**PROBLEM STATEMENT:** Among the lines below, which ones contain the word "item"? Copy every such line.

**DATA RECORDS:**
▬▬▬▬▬▬▬▬▬▬

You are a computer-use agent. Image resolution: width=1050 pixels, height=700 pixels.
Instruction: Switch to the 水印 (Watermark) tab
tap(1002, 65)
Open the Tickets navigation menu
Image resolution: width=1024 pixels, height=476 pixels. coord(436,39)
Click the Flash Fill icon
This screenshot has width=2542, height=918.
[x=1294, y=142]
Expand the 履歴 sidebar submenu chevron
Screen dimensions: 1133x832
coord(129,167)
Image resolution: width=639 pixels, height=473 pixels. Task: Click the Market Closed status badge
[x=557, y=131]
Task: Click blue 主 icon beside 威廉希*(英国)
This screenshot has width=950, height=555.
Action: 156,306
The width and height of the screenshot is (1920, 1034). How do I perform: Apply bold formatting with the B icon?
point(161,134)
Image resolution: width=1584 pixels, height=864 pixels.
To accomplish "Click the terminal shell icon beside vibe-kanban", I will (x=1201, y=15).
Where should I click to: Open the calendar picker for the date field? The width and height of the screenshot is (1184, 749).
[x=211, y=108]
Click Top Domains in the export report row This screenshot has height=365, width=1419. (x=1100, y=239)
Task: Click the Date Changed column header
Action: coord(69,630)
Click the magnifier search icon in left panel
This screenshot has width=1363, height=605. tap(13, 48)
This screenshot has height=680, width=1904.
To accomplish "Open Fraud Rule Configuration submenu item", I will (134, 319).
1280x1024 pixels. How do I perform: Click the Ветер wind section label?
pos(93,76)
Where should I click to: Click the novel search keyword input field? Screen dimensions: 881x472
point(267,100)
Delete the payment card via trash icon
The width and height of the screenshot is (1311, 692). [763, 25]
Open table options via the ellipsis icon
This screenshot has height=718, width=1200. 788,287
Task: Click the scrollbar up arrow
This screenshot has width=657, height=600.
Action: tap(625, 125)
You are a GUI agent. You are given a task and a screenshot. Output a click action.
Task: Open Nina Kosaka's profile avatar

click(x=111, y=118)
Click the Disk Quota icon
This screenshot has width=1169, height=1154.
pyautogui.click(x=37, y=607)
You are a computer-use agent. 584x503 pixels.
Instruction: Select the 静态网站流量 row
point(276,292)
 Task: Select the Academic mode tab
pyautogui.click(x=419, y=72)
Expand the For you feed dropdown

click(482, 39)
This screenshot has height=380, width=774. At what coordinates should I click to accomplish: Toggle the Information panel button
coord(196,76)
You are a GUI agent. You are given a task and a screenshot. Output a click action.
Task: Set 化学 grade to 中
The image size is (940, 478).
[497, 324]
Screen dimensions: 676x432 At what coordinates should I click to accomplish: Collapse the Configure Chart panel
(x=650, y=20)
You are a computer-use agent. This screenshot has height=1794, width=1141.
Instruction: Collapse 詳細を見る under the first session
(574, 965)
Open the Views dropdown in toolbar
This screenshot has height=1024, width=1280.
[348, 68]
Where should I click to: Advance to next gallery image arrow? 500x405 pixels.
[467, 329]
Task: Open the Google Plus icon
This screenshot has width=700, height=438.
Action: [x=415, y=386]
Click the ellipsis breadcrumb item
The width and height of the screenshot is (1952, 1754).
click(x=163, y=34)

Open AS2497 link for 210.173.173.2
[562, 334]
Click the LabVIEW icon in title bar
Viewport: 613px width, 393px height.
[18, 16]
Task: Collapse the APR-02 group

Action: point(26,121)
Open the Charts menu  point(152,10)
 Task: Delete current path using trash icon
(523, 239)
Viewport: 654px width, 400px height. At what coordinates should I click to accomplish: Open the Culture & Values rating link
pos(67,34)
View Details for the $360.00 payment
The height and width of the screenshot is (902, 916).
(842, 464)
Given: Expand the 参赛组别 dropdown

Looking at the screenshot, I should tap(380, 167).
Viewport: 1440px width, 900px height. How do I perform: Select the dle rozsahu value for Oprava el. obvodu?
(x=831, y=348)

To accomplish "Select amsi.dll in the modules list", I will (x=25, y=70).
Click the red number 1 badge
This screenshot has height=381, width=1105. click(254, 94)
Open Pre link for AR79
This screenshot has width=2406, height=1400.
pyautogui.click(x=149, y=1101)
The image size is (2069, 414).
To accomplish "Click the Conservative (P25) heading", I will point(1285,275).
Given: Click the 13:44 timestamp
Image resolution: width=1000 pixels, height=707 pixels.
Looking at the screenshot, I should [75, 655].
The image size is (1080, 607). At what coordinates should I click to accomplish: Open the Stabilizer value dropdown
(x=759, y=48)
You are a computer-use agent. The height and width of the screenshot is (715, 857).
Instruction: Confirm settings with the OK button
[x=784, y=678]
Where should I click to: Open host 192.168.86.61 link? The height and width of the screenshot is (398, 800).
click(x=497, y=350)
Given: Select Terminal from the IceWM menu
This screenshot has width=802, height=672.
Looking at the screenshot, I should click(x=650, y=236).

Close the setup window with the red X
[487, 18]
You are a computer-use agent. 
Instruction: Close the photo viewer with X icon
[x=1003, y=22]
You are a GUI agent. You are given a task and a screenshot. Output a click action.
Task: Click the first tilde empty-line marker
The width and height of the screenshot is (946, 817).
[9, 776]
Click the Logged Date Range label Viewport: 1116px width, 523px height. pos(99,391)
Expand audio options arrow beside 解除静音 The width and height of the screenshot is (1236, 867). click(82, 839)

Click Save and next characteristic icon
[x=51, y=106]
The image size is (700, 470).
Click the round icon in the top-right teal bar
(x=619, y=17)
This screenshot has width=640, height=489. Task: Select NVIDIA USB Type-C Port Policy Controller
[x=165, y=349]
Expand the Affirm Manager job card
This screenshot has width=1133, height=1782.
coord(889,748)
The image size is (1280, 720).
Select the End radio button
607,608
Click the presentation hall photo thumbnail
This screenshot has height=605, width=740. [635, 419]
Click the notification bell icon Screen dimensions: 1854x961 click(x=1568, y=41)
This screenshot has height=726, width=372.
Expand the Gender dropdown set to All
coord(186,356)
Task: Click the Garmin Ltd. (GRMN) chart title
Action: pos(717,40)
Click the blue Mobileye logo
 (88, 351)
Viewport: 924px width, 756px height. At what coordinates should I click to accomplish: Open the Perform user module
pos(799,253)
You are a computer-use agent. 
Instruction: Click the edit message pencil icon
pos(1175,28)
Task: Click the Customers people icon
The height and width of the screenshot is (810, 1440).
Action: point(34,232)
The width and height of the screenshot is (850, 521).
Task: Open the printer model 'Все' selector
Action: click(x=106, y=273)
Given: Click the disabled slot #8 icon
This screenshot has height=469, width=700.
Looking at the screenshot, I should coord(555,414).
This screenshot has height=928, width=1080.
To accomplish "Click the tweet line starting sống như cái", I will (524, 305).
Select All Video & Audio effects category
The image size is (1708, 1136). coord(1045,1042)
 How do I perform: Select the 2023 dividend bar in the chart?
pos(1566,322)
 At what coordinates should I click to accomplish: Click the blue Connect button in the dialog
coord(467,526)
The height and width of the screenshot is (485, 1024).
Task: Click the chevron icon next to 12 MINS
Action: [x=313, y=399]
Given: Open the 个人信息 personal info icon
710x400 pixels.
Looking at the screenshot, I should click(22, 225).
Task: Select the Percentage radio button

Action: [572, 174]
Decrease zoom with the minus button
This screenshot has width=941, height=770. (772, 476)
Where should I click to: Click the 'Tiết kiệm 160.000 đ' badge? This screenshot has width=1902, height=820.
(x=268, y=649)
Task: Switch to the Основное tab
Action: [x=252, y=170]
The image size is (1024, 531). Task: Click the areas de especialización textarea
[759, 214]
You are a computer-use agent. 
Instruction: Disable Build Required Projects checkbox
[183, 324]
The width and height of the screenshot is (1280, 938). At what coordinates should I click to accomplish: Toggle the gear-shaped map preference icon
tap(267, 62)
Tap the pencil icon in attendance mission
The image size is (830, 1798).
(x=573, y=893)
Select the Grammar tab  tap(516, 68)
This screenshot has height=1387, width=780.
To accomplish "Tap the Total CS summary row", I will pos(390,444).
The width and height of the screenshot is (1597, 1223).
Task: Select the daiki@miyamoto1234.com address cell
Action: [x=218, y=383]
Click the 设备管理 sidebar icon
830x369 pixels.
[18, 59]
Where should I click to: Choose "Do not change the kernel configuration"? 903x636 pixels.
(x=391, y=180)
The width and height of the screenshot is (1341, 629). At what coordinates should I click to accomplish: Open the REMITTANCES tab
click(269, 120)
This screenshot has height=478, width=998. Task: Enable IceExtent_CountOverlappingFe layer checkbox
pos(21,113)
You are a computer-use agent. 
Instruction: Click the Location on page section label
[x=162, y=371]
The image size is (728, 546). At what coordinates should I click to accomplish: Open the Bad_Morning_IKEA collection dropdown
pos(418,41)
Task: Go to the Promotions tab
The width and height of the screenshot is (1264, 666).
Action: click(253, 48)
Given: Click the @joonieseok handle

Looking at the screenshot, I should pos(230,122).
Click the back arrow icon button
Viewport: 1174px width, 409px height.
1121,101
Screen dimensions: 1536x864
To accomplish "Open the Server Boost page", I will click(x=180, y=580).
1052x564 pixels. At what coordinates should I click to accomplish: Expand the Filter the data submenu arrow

▬▬▬▬▬▬▬▬▬▬

**RESPONSE TO THE EXERCISE:**
To accomplish "Open Fraud Rule Configuration submenu item", I will (134, 319).
Click the ellipsis breadcrumb item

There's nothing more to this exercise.